YIP Index

The Hungry Boy

by The Finn

His arms and legs were withered and devoid of muscle or fat. His belly jutted outward obscenely and the skin of his face clung to his skull like wet mache. His hair had fallen out.

He was, in short, hungry.

He walked to the kitchen and opened the fridge. It looked bleak. There was a drawer full of fresh fruit: some apples, oranges, kiwi and a fat, green melon. A shelf full of meat: some ham, salami, a turkey and some left-over chicken. He shuddered and whinced as he thought of the stuff between two slices of bread with some tasty condiments spread liberally throughout. There was a fat tin of juice, a jug of milk, and the usual miscellaneous stuff found in all fridges: spreads, jars of pickled things, vegetables, Hitler chunks...

He sighed. He wasn't in the mood for any of the tidbits which sat before his eyes. He closed the fridge and stalked over to the cupboards.

First cupboard: sugar, spice, tupperware, baking soda, etc. Second cupboard: cereals, uncooked speghetti, cookies, crackers, flavour-crystals. In short: nothing.

The hungry boy sighed. He wished he were in the mood for these things. But it was Sunday. One of those helplessly lazy, depressing Sunday's, when there's nothing entertaining on television and grown men are left to putter around the house and check for food again and again, as if someone might have gone out shopping and snuck loads of groceries in the house in the interval of time in which he wasn't scanning the fridge...

He researched his kitchen and was unsurprised to find everything unchanged.

He was reduced to sitting on his sofa and watching his arms and legs get even more thinner. He sighed, bored.

"Shit..." he said experimentally. "Shit fuck cunt bastard lick la la la fuck."

He grew bored again.

Outside his door, empires were rising and falling, men were dying heroic deaths, fighting tooth and nails for their ideals and their lives. Great knights in full battle armour were waging war on other great knights in full battle armour. Missiles were rocketing across the sky and exploding entertainingly into huge towering skyscrapers. The Earth shook as tectonic plates smashed into each other at the speed of light. Mighty pillers of stone crashed through the ground and fell from the sky and everything rocked in a gigantic blood-fest-orgy-death-war.

He went to his front door and checked, just in case. No. None of those things were really happening, it was just his imagination.

He went to his bookshelf to see if he possessed any books which he hadn't read. There was only one book, looking very forlorn on the huge set of shelves. He had built a bookshelf, with the intentions of buying lots of books to put on it, but so far, he had only bought one, and he had read it. Oh well.

Then, like a wet napkin, inspiration struck. Ketchup! He had ketchup! Of course: he had hid it in one of the shelves in his kitchen which nobody ever opened, so his children wouldn't get their little hands on it. Ah, bliss!

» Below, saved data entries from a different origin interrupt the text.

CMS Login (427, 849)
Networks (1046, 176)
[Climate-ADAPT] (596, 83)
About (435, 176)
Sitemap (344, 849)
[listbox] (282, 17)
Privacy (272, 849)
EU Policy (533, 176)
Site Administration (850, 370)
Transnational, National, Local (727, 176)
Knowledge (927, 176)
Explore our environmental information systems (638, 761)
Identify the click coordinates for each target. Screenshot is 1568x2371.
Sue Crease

He rushed into the room of linoleum and threw open that cupboard above his fridge which no one ever looked in, and there it was. An industrial-family-economy sized bottle o' the finest Heines. Rapture. He couldn't bring the thing down from it's perch and get the cap unscrewed and bring the nozzle to his mouth quick enough. The blood-red semi-liquid poured into his gaping jaw and down his queasy throat like pure necture of nature. An involuntary groan managed to work it's way around the thick Utopia and escape into the air, sending waves of pleasure to his eardrums. He was halfway through the bottle when something suddenly occured to him:

"Needs salt."

He ran to the cupboard and ripped off the top and poured the white grains into the bottle o' bliss and started in on it again.

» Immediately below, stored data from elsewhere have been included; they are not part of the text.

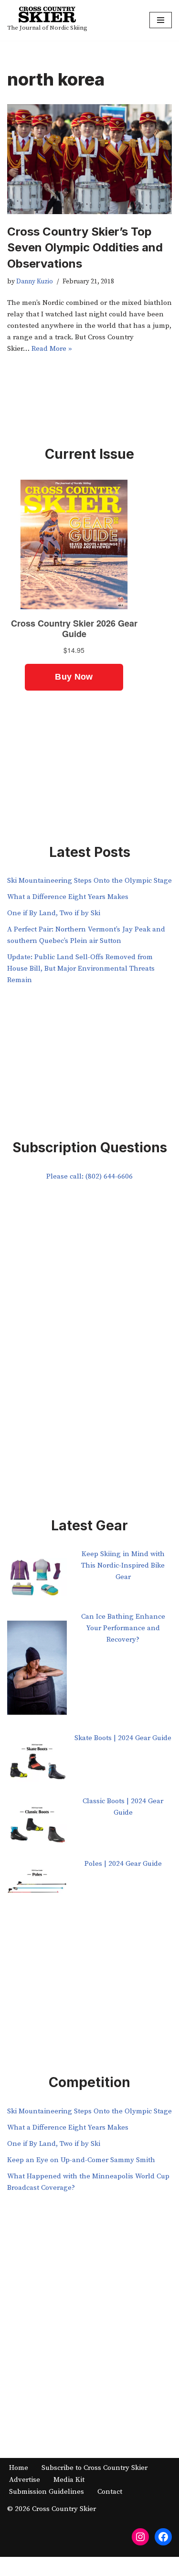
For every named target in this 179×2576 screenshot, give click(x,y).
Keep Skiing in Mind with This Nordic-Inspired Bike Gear (123, 1565)
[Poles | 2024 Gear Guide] (37, 1889)
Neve (49, 2566)
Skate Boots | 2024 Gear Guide (122, 1738)
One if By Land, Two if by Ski (53, 913)
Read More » (52, 348)
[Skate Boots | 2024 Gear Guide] (37, 1764)
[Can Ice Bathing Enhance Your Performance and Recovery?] (37, 1672)
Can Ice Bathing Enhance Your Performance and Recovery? (123, 1628)
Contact (109, 2491)
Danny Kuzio (34, 282)
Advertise (24, 2479)
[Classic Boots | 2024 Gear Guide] (37, 1827)
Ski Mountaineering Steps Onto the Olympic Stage (89, 880)
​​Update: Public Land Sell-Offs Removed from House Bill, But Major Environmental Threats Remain (81, 968)
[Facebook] (163, 2536)
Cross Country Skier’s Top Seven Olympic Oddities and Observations (85, 248)
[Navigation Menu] (160, 20)
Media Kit (68, 2479)
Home (18, 2467)
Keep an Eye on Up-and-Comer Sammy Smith (81, 2160)
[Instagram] (140, 2536)
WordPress (121, 2566)
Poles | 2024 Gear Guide (123, 1863)
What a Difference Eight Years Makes (67, 896)
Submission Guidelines (46, 2491)
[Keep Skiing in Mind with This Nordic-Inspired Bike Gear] (37, 1580)
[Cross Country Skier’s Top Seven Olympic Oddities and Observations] (89, 159)
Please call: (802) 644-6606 (89, 1176)
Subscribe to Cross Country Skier (94, 2467)
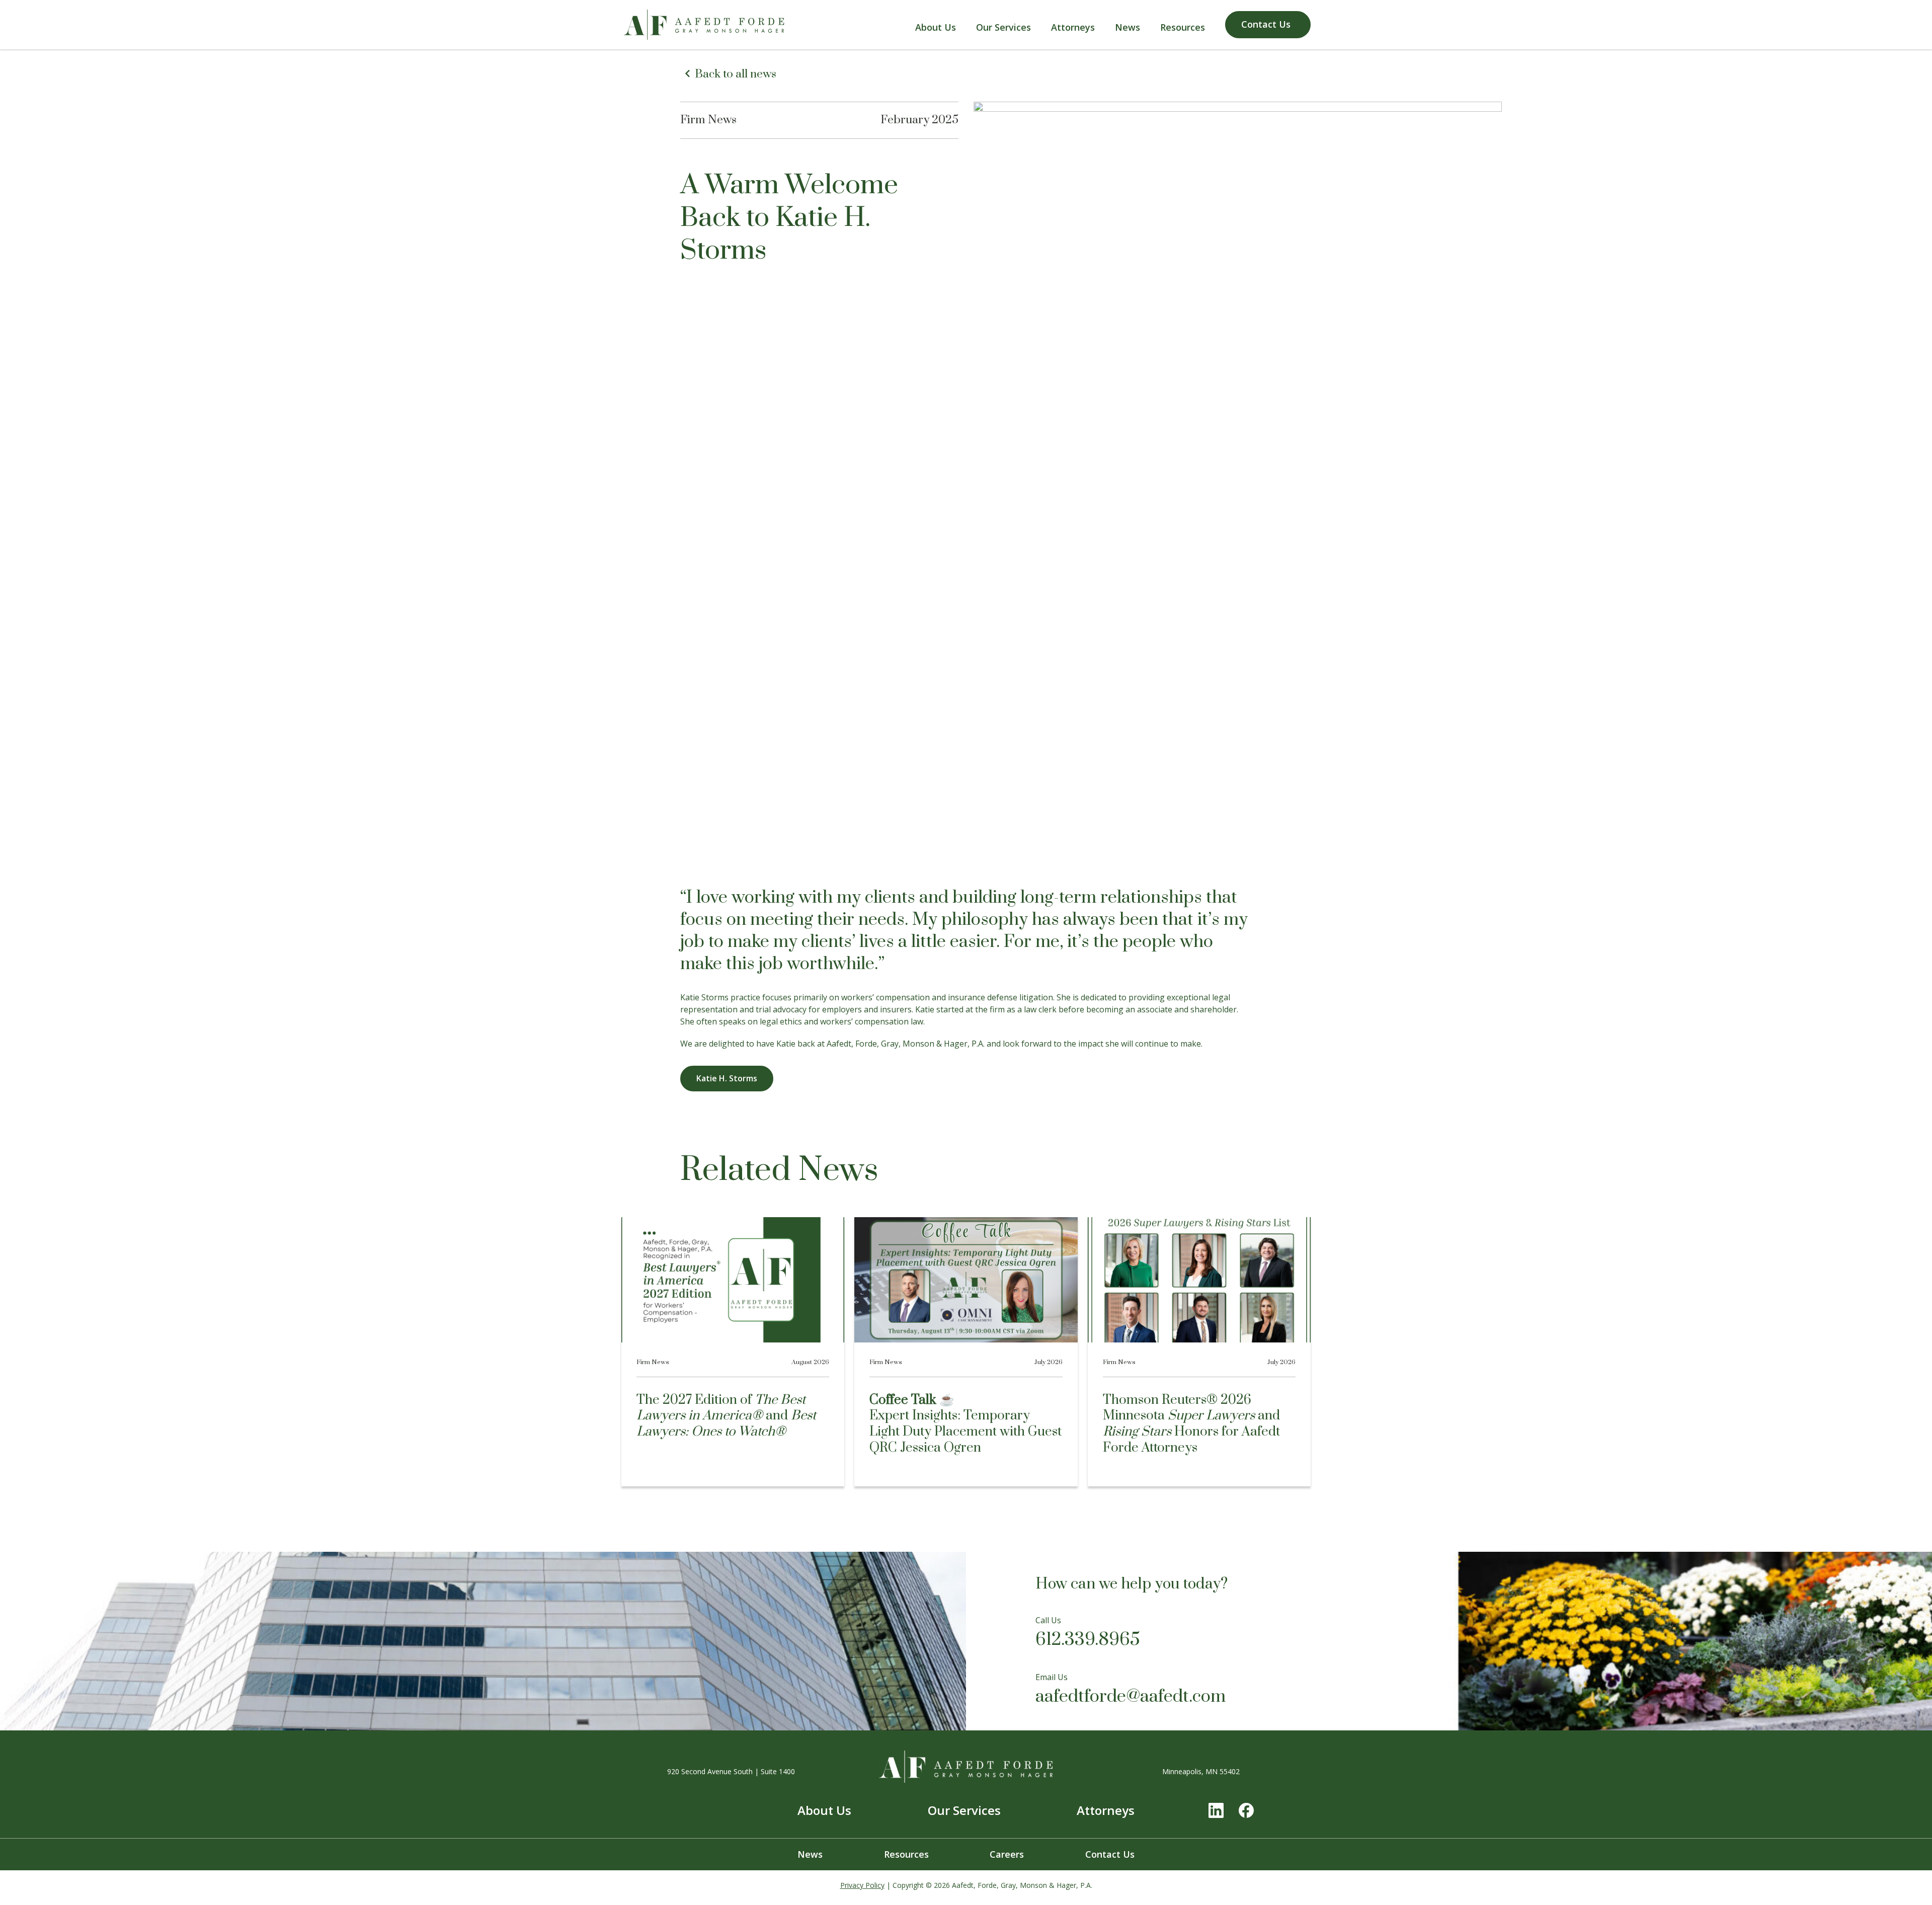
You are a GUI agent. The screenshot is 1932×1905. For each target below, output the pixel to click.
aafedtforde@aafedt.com (1130, 1697)
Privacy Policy (862, 1885)
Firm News (708, 120)
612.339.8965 (1087, 1640)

The bottle empty, he sighed in satisfaction. He looked at the clock. Sunday was over!! In fact, it was the next Friday night. He had missed a whole week of work, but, what the hell, he deserved a break. He grabbed his coat and went to the grocery store...

He suddenly woke up from the disturbing daydream.

"What? Huh? Ketchup?" he said to the air. A contemplative look crept across his face. "How odd," he said.

"Honey! Dinner!" his wife called from the kitchen.

He sat down to steak and fries. Yum.

"Oh honey," said his wife. "You want some ketchup with your fries."